** begin Records for the task **

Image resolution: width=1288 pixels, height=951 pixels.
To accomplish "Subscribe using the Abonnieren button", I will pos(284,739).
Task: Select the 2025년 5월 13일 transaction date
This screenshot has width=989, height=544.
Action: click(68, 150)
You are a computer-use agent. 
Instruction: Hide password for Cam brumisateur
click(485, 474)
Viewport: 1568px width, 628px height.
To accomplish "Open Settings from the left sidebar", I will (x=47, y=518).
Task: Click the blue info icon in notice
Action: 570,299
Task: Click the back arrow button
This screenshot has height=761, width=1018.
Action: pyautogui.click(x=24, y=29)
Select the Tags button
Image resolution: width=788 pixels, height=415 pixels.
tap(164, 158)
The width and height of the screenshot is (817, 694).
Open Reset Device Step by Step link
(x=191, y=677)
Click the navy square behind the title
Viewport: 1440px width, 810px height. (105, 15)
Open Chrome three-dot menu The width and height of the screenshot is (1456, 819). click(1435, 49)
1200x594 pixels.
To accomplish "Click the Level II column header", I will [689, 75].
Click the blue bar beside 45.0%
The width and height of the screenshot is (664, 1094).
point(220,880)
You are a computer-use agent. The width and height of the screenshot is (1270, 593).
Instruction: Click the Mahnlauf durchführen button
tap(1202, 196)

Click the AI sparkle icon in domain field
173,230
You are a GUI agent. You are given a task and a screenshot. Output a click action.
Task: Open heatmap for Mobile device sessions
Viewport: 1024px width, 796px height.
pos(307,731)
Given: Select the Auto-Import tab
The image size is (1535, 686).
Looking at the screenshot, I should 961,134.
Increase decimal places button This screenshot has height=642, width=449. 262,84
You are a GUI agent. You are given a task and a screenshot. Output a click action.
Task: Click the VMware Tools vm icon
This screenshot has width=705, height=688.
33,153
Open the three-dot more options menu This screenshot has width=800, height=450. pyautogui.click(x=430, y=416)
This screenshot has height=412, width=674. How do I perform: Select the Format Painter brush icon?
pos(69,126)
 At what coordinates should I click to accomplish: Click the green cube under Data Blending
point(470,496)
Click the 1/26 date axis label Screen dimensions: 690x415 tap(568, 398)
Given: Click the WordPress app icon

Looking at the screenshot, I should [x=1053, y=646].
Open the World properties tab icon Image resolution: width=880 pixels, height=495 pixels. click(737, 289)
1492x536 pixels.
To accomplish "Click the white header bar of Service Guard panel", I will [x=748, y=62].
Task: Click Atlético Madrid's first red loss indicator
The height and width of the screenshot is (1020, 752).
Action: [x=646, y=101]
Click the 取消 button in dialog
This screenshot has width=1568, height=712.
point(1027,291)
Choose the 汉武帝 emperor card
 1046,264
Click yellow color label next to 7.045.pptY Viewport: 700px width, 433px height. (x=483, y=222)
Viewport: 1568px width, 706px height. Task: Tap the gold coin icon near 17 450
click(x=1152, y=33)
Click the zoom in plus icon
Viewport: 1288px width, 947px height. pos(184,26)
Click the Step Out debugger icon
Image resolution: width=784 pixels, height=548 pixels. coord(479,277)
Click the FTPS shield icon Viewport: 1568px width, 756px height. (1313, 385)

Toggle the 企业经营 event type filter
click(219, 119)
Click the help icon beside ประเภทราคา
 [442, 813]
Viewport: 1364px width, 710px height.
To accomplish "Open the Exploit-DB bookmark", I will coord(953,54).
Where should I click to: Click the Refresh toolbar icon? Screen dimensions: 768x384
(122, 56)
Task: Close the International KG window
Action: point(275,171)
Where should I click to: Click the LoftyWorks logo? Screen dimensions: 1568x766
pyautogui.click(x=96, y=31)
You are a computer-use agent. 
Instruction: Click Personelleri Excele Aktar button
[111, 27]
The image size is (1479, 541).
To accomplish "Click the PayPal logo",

** end Records for the task **

→ **What is required**:
Please reproduce the listing above line for line, without altering a single character.

→ **Response to this task**:
Image resolution: width=1288 pixels, height=951 pixels.
To accomplish "Subscribe using the Abonnieren button", I will pos(284,739).
Task: Select the 2025년 5월 13일 transaction date
This screenshot has width=989, height=544.
Action: click(68, 150)
You are a computer-use agent. 
Instruction: Hide password for Cam brumisateur
click(485, 474)
Viewport: 1568px width, 628px height.
To accomplish "Open Settings from the left sidebar", I will (x=47, y=518).
Task: Click the blue info icon in notice
Action: 570,299
Task: Click the back arrow button
This screenshot has height=761, width=1018.
Action: pyautogui.click(x=24, y=29)
Select the Tags button
Image resolution: width=788 pixels, height=415 pixels.
tap(164, 158)
The width and height of the screenshot is (817, 694).
Open Reset Device Step by Step link
(x=191, y=677)
Click the navy square behind the title
Viewport: 1440px width, 810px height. (105, 15)
Open Chrome three-dot menu The width and height of the screenshot is (1456, 819). click(1435, 49)
1200x594 pixels.
To accomplish "Click the Level II column header", I will [689, 75].
Click the blue bar beside 45.0%
The width and height of the screenshot is (664, 1094).
point(220,880)
You are a computer-use agent. The width and height of the screenshot is (1270, 593).
Instruction: Click the Mahnlauf durchführen button
tap(1202, 196)

Click the AI sparkle icon in domain field
173,230
You are a GUI agent. You are given a task and a screenshot. Output a click action.
Task: Open heatmap for Mobile device sessions
Viewport: 1024px width, 796px height.
pos(307,731)
Given: Select the Auto-Import tab
The image size is (1535, 686).
Looking at the screenshot, I should 961,134.
Increase decimal places button This screenshot has height=642, width=449. 262,84
You are a GUI agent. You are given a task and a screenshot. Output a click action.
Task: Click the VMware Tools vm icon
This screenshot has width=705, height=688.
33,153
Open the three-dot more options menu This screenshot has width=800, height=450. pyautogui.click(x=430, y=416)
This screenshot has height=412, width=674. How do I perform: Select the Format Painter brush icon?
pos(69,126)
 At what coordinates should I click to accomplish: Click the green cube under Data Blending
point(470,496)
Click the 1/26 date axis label Screen dimensions: 690x415 tap(568, 398)
Given: Click the WordPress app icon

Looking at the screenshot, I should [x=1053, y=646].
Open the World properties tab icon Image resolution: width=880 pixels, height=495 pixels. click(737, 289)
1492x536 pixels.
To accomplish "Click the white header bar of Service Guard panel", I will [x=748, y=62].
Task: Click Atlético Madrid's first red loss indicator
The height and width of the screenshot is (1020, 752).
Action: [x=646, y=101]
Click the 取消 button in dialog
This screenshot has width=1568, height=712.
point(1027,291)
Choose the 汉武帝 emperor card
 1046,264
Click yellow color label next to 7.045.pptY Viewport: 700px width, 433px height. (x=483, y=222)
Viewport: 1568px width, 706px height. Task: Tap the gold coin icon near 17 450
click(x=1152, y=33)
Click the zoom in plus icon
Viewport: 1288px width, 947px height. pos(184,26)
Click the Step Out debugger icon
Image resolution: width=784 pixels, height=548 pixels. coord(479,277)
Click the FTPS shield icon Viewport: 1568px width, 756px height. (1313, 385)

Toggle the 企业经营 event type filter
click(219, 119)
Click the help icon beside ประเภทราคา
 [442, 813]
Viewport: 1364px width, 710px height.
To accomplish "Open the Exploit-DB bookmark", I will coord(953,54).
Where should I click to: Click the Refresh toolbar icon? Screen dimensions: 768x384
(122, 56)
Task: Close the International KG window
Action: point(275,171)
Where should I click to: Click the LoftyWorks logo? Screen dimensions: 1568x766
pyautogui.click(x=96, y=31)
You are a computer-use agent. 
Instruction: Click Personelleri Excele Aktar button
[111, 27]
The image size is (1479, 541).
To accomplish "Click the PayPal logo",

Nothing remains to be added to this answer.